Open mergesort opened 2 weeks ago
I noticed a couple of questionable snippets of code which I think may be related to the bug I'm experiencing, but I may not be familiar enough with the code to understand if these cause the issue or not.
In FaviconURLSession
, both linuxDataTask
and appleDataTask
can recurse infinitely. If a website employs multiple or cyclic meta-refresh redirects, this could lead to unbound recursion.
I think you would need to change the functions to have a shape like this, where there is a count of the current redirects, and a max redirect count, to prevent overflow scenarios.
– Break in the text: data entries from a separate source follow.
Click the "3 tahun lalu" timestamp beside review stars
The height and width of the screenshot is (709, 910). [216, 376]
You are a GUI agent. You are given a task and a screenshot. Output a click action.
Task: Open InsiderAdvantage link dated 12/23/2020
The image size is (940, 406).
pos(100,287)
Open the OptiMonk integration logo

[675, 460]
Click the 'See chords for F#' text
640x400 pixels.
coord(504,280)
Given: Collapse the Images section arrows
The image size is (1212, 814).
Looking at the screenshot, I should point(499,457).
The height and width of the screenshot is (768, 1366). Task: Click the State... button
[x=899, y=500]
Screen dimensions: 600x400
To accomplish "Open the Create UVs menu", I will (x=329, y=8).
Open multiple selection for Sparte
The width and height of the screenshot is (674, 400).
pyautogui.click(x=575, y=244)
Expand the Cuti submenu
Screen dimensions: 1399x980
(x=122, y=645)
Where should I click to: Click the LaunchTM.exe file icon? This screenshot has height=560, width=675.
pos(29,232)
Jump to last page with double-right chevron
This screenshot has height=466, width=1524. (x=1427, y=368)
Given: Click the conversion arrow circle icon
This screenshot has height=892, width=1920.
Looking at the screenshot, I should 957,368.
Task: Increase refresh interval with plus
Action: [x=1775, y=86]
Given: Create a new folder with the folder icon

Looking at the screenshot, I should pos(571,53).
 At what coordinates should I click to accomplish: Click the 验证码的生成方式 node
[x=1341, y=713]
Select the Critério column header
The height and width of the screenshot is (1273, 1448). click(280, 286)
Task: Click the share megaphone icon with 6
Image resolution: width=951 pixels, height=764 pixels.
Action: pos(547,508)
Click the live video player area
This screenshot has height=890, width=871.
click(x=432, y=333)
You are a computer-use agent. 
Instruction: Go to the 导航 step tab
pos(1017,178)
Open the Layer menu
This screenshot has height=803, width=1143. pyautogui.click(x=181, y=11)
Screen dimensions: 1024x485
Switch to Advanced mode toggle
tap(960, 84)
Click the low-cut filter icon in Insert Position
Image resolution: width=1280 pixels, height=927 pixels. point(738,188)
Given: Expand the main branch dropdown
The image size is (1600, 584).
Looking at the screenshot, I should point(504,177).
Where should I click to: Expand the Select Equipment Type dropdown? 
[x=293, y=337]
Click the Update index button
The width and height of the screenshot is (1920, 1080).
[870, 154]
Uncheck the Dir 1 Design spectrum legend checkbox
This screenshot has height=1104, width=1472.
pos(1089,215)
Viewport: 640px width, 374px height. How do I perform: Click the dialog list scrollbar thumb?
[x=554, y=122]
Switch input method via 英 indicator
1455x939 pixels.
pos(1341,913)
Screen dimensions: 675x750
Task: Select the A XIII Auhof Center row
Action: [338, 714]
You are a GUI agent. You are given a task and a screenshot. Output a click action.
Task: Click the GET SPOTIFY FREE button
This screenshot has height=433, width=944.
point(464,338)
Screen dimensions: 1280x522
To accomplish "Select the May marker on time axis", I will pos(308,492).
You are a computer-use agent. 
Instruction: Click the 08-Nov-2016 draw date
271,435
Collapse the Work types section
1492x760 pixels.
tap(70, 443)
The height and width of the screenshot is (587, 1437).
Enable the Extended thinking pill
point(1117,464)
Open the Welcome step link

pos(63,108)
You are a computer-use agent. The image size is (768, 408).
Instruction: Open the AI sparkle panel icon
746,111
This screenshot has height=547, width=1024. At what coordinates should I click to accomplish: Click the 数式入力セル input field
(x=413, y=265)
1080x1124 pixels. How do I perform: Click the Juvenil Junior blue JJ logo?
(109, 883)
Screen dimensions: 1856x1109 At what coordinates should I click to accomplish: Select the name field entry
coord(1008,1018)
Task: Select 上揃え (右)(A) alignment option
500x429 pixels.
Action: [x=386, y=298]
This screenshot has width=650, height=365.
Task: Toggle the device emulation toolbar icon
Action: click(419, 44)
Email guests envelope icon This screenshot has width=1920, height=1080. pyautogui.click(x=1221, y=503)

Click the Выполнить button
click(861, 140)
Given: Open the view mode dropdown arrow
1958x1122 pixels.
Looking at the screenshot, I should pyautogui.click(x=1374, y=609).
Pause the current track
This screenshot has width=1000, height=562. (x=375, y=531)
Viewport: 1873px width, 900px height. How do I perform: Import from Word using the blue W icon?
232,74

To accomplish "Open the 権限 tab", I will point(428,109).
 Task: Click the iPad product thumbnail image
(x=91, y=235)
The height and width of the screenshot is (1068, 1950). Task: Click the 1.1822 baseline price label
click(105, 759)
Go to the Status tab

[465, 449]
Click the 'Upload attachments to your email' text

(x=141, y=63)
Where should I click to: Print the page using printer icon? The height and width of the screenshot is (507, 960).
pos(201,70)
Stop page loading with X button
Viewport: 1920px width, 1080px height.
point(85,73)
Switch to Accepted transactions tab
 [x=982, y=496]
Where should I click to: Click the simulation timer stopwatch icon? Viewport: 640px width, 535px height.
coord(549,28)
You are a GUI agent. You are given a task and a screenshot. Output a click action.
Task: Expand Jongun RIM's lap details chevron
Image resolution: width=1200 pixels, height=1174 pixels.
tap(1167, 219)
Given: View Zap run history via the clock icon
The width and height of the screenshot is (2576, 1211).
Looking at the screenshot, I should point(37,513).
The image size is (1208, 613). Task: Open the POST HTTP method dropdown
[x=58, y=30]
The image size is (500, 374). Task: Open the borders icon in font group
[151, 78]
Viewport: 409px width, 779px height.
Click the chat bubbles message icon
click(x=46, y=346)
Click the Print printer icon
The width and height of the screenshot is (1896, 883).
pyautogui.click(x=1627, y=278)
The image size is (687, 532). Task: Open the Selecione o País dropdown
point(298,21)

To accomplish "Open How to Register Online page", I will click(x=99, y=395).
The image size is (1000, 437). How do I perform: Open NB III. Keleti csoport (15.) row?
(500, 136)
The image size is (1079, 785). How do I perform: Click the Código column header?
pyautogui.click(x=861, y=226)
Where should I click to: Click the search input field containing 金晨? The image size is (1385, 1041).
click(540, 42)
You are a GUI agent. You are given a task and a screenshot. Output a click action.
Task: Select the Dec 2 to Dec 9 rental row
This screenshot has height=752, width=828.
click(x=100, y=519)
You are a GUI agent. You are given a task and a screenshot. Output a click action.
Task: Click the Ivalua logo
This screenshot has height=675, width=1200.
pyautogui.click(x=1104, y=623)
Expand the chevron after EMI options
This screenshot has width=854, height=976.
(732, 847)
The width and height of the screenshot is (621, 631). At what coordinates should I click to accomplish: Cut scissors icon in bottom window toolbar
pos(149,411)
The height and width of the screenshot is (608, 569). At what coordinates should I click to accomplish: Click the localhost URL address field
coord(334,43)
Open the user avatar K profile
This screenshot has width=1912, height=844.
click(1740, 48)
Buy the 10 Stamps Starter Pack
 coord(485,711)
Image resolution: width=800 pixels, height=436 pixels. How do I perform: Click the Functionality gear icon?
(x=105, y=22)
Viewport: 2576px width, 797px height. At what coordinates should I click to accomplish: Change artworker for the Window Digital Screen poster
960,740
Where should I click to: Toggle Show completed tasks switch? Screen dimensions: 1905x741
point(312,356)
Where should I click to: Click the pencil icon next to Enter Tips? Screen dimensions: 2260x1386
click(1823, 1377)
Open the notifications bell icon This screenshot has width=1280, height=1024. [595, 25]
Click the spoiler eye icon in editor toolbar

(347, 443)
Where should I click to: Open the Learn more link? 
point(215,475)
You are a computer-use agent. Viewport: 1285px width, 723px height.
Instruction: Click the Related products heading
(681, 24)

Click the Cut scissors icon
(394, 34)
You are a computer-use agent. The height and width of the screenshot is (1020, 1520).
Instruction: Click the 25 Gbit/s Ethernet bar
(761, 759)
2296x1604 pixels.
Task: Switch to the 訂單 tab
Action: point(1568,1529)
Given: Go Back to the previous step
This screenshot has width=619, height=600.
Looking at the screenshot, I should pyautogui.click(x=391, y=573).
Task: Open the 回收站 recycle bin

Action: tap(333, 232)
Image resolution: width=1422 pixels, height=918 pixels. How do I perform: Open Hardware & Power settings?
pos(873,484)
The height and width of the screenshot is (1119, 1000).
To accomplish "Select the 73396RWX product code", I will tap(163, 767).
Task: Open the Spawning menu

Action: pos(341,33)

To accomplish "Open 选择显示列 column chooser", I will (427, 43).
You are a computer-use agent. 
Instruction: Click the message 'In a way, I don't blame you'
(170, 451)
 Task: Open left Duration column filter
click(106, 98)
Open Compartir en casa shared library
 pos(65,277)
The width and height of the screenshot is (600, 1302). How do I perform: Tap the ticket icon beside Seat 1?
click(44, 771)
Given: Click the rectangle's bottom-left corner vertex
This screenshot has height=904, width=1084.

static func apple/LinuxDataTask(
with url: URL,
checkForMetaRefreshRedirect: Bool = false,
httpHeaders: [String: String?]? = nil,
redirectCount: Int = 0,
maxRedirects: Int = 5
) async throws -> Response {
I also noticed this code in ICOFaviconFinder
, and I want to double-check my assumptions.
Based on these comments
// We couldn't find any image, so let's try the root domain (just in case it's hiding there)
// ie. If we couldn't find the image at "subdomain.google.com/favicon.ico", let's try "google.com/favicon.ico"
Should the code actually use rootURL
like this, rather than faviconURL
?
let baseFaviconUrlData = try await FaviconURLSession.dataTask(
with: rootURL,
checkForMetaRefreshRedirect: self.configuration.checkForMetaRefreshRedirect
).data
Hope this makes sense, and helps!
Thanks for flagging this @mergesort - I'll be looking into this immediately and update you when I have a fix.
I was just wondering @will-lumley, do you happen to have an update on this?
@mergesort Planning on releasing the fix later tonight :) (I'm in Sydney if that helps)
That's amazing timing, thank you so much! (I didn't know that but I hope you like it there. 🙂)
Hey @will-lumley, any update on the new release?
@mergesort - I had unexpected family commitments come out of nowhere this weekend - sorry for not getting back to you sooner.
So I booted up my Ubuntu machine and ran FaviconFinder
with your URLs, but much to my surprise they worked fine. I tried both of them several times but it worked as expected each time.
Regardless, both of your code suggestions are valid to be input - so I've implemented them (copy/pasted them) into the library under the branch bug/recursive-loop
. Can you switch to this branch and tell me if you still experience this issue? If you still are, can you give me the exact specific linux distro/build/etc you're using so I can try and replicate your issue?
Keen to solve this bug :)
I haven't yet been able to figure out the root of the issue, but I continue to experience crashes on Linux for certain websites. I am somewhat confident that the source of the issue is here, in the
fetchFaviconURLs()
(https://github.com/will-lumley/FaviconFinder/blob/b31e0c1f2e69f577abd1d90f7da58d6540c2da60/Sources/FaviconFinder/FaviconFinder.swift#L60-L114) function.What I'm seeing in the logs is something like this.
And then the server crashes shortly after. I think this may be related to a memory issue, possibly because of the way the webpage is constructed, and possibly because of the recursive loop that
fetchFaviconURLs()
contains.I can reproducibly make that website (https://www.caranddriver.com/news/a62595445/2024-tesla-model-3-quieter-more-highway-range-tested) crash, as well as https://www.prevention.com/health/a46107400/types-of-magnesium/#. I may be able to scrounge up a few more links that have failed and caused crashes if you need, but the key is to run this in a Linux environment, such as a Docker image or a server.
Please let me know if there's any other way I can help, this is unfortunately remains a pretty serious issue for me and I'm more than happy to do what I can do to help.